PROVIDED DATA:
======
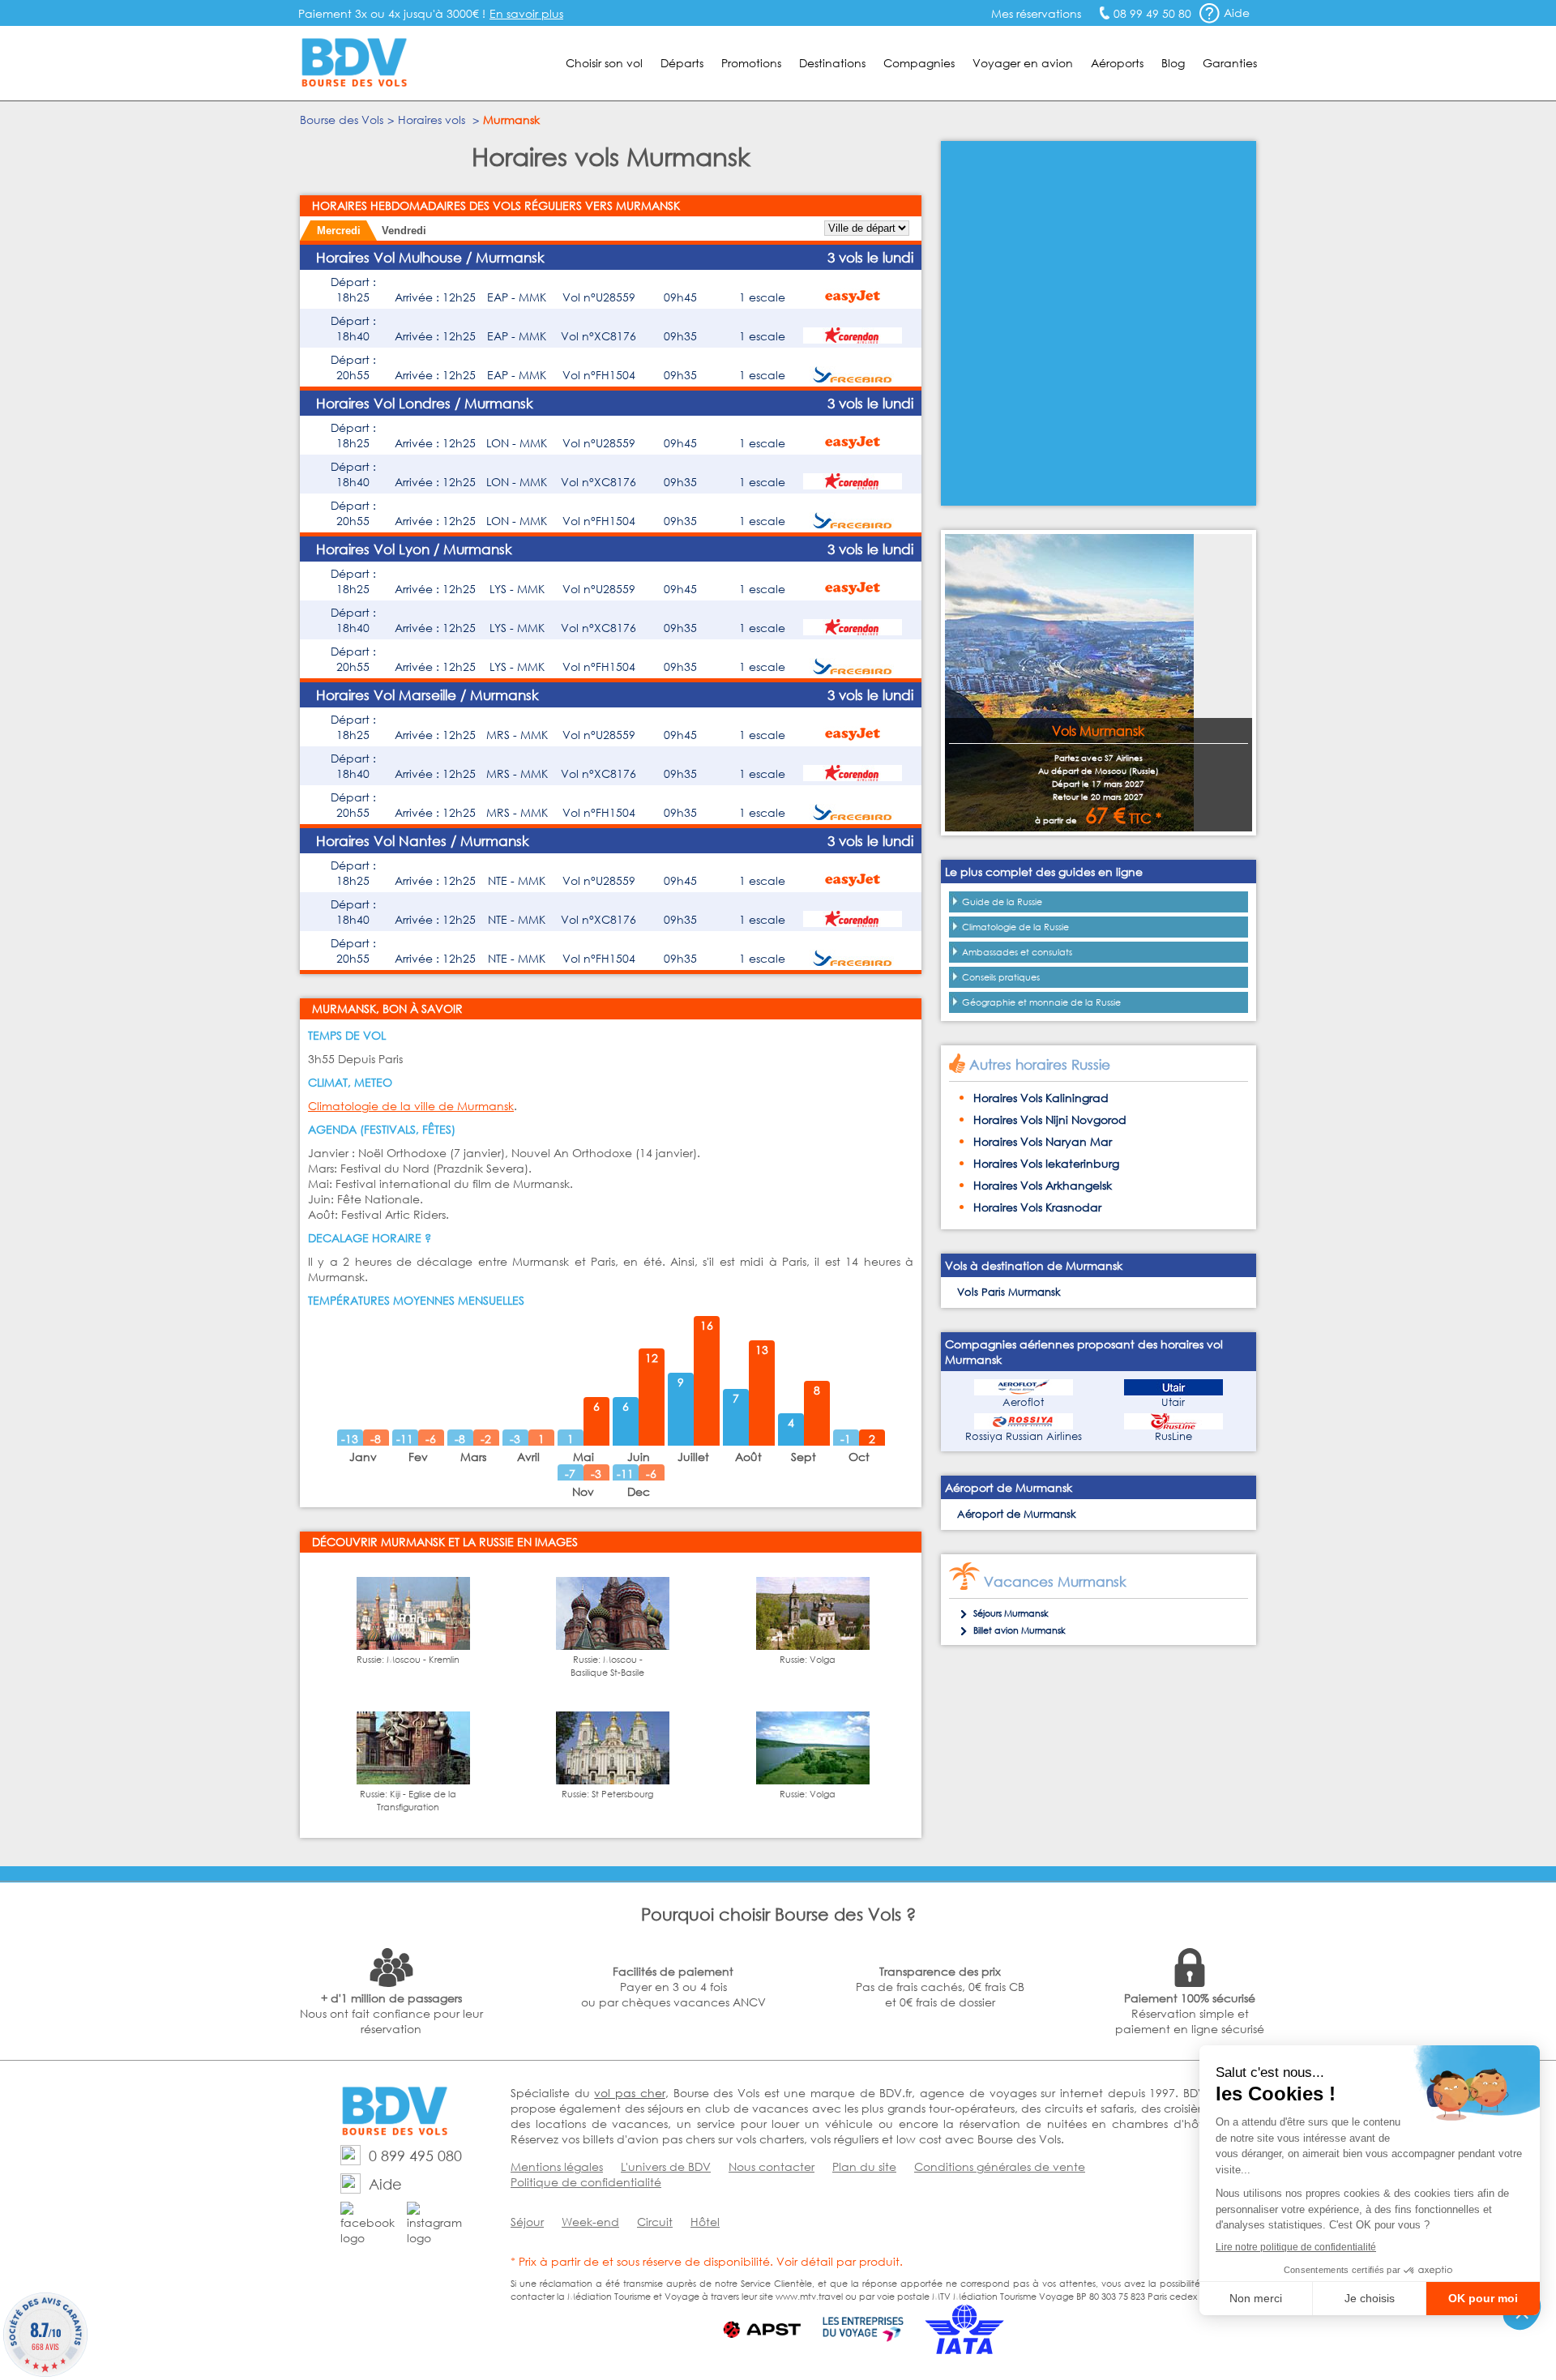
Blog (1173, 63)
======
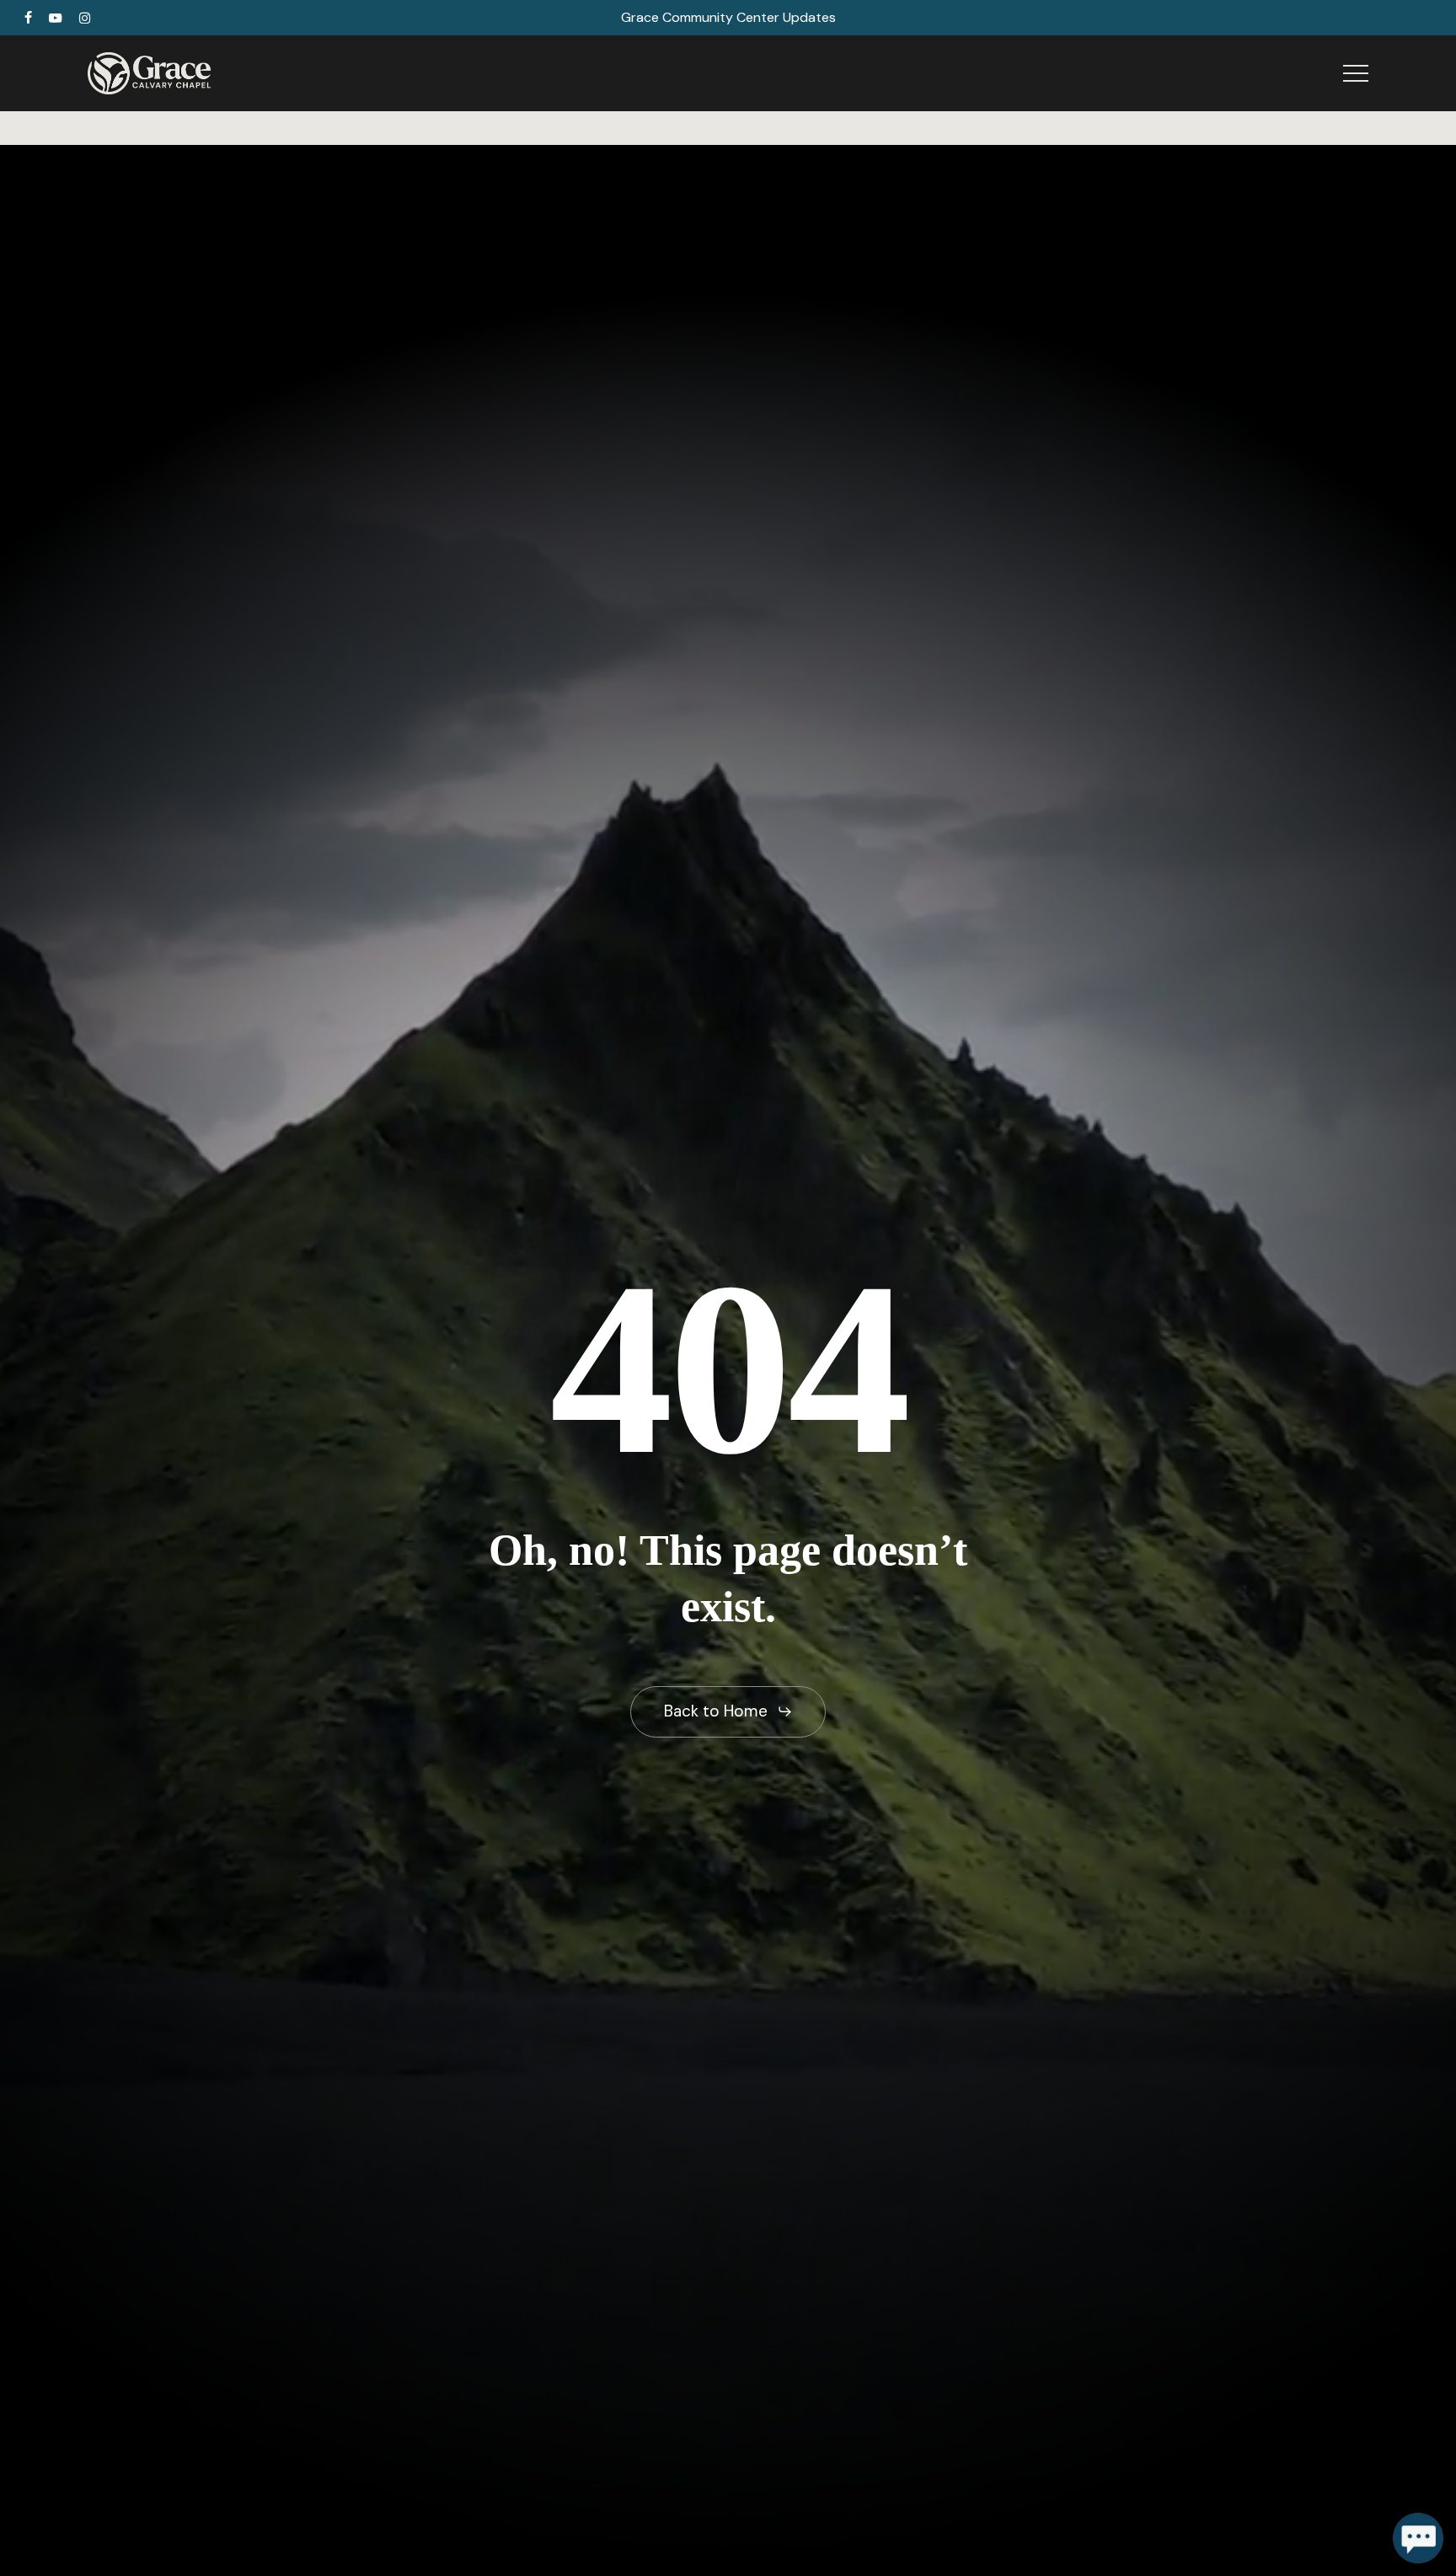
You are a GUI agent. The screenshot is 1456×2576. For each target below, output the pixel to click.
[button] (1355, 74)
======
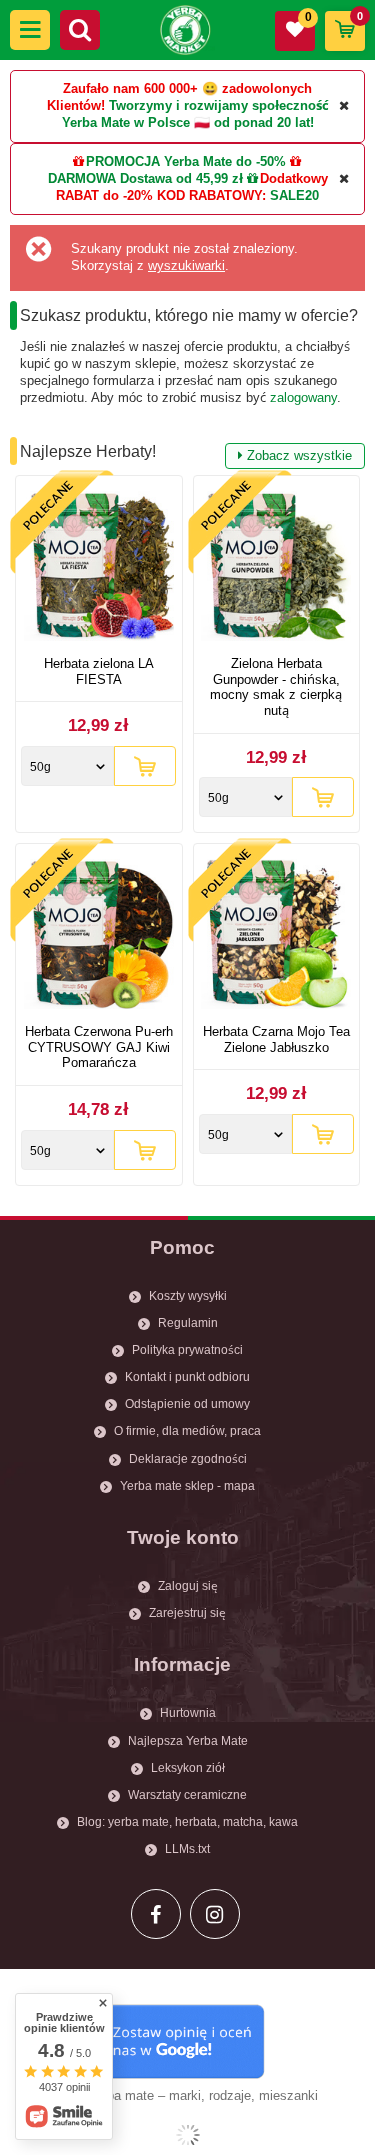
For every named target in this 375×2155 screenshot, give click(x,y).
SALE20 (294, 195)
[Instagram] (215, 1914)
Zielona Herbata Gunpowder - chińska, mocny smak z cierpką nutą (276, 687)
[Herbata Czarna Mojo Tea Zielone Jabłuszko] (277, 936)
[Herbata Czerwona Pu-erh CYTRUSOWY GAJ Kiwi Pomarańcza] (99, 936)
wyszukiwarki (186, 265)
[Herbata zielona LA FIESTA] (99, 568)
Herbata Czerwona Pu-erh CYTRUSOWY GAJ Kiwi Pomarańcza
======
YOUR GOAL: Please copy, exactly as written, every line in the listing above from the line with "You are a GUI" up to and including the line with "[button] (1355, 74)".

FINISHED TASK:
You are a GUI agent. The screenshot is 1456×2576. For each target below, output the pixel to click.
[button] (1355, 74)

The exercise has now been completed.